Parallèlement aux superproductions et aux films indépendants se redessine un fort courant de série B, qui reconquiert son statut de « film d'auteur » perdu depuis une vingtaine d'années. Avec trois films distribués en 1993 (Bad Lieutenant, Body Snatchers et Snake Eyes), Abel Ferrara devient une sorte de porte-drapeau informel de cette catégorie d'artisans qui traitent de l'art, de la vie, de la manière de rester digne en toute circonstance..., en pervertissant les genres : fantastique, thriller, etc.

Nouvelles technologies

Snake Eyes n'est déjà plus un film de genre mais une espèce de traité poétique du métier de cinéaste voyeur. Ce film renvoie à une tendance cinématographique qui intègre le processus de filmage, les nouvelles technologies, parmi lesquelles la vidéo, dans sa texture même en tant qu'élément de la fiction à part entière. Inauguré il y a une dizaine d'années par Videodrome de David Cronenberg, un film de science-fiction qui « diabolisait » le pouvoir des médias, ce « courant scoptophile » se développe actuellement.

Atom Egoyan, cinéaste d'origine arménienne établi au Canada, a consacré depuis dix ans la totalité de son œuvre aux interactions entre la vie intime de ses protagonistes et son éclatement du fait de la surmédiatisation des actions les plus banales.
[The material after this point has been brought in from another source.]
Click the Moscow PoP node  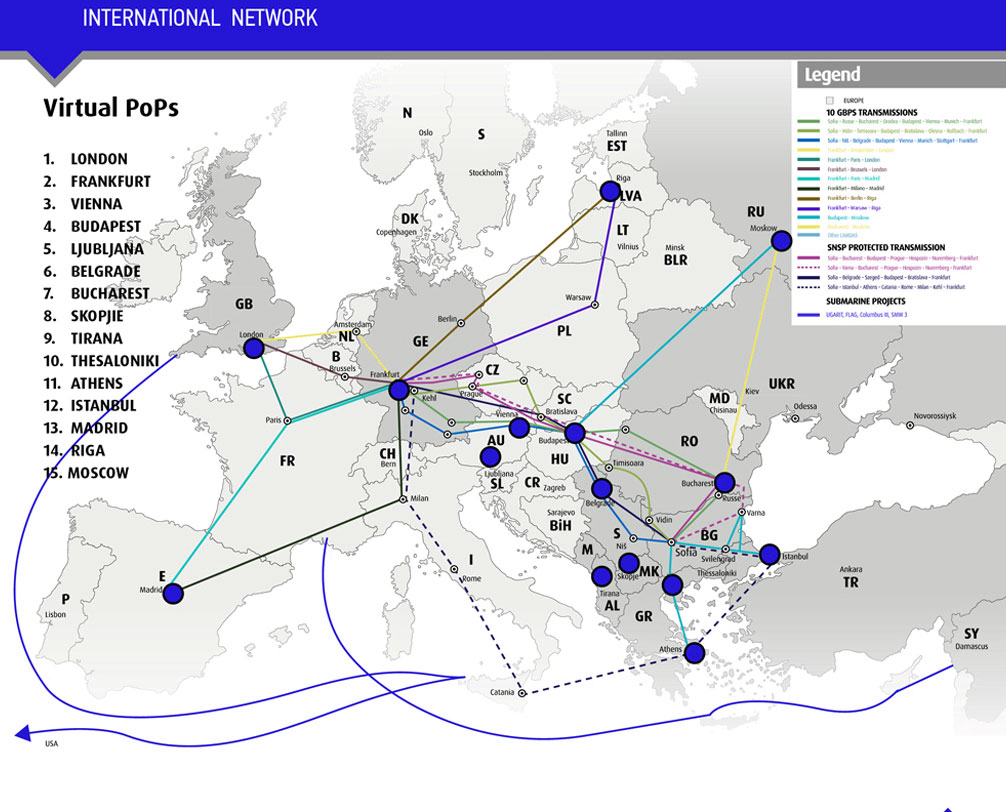click(x=782, y=239)
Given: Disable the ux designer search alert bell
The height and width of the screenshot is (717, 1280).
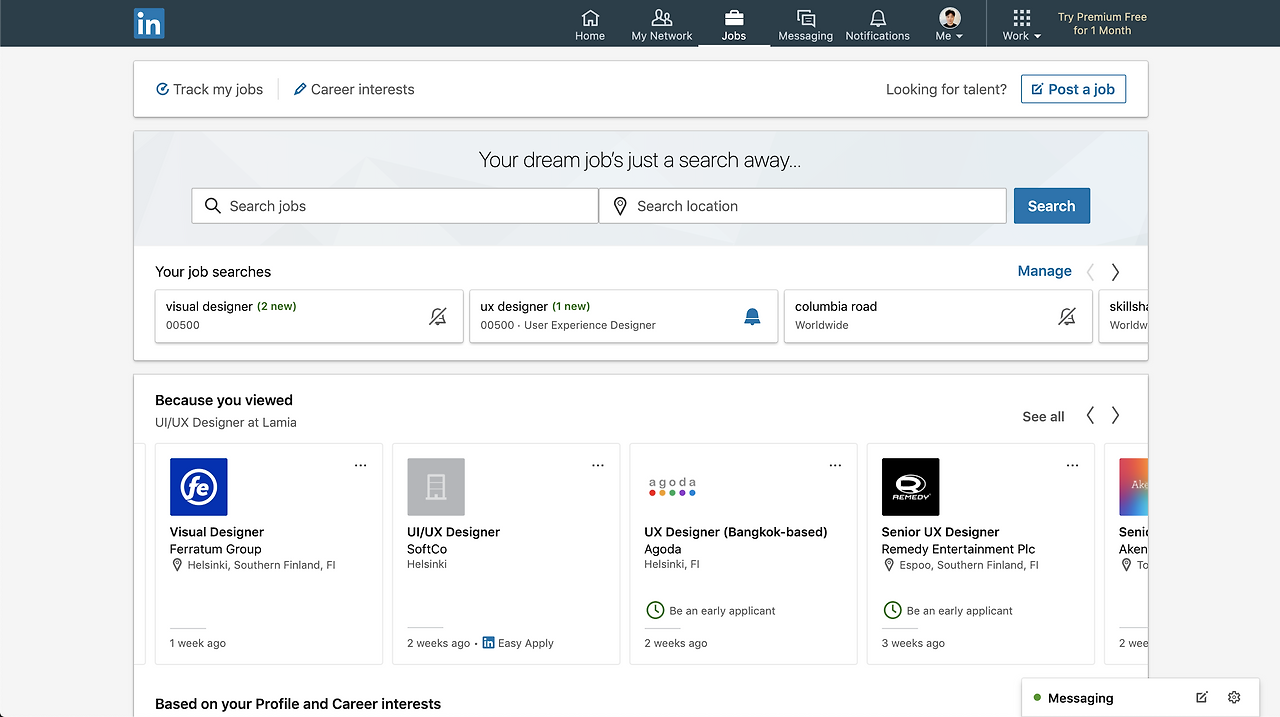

Dans Family Viewing (1987), son film étalon, tous les rapports entre les personnages sont gérés par le Caméscope, le magnétoscope, la télévision. Une rétrospective de ses films à la galerie nationale du Jeu de paume (16 nov. – 31 déc), doublée de la publication d'une monographie aux éditions Dis-Voir, consacre l'importance de ce cinéaste visionnaire.

Deux jeunes metteurs en scène, le Hongrois Arpad Sopsits (Video Blues) et l'Autrichien Michael Haneke (Benny's Video), prolongent cette réflexion sur la dépersonnalisation de l'individu face aux nouvelles technologies qui le déresponsabilisent et rejoignent les réflexions pessimistes d'un Paul Virilio (cf. l'Art du moteur, éditions Galilée).

Il est évident que la généralisation du câble – encore en retard en France –, les progrès de la TV satellite, en attendant la télévision numérique et à la carte, vont non seulement déréguler nos habitudes de spectateurs, mais aussi faire éclater toutes les mesures protectionnistes sur les législations internationales du cinéma, telles qu'elles ont été partiellement évoquées en début de texte. Il faut donc voir au-delà de la querelle Europe/États-Unis et trouver une forme de déontologie audiovisuelle qui puisse préserver toutes les libertés.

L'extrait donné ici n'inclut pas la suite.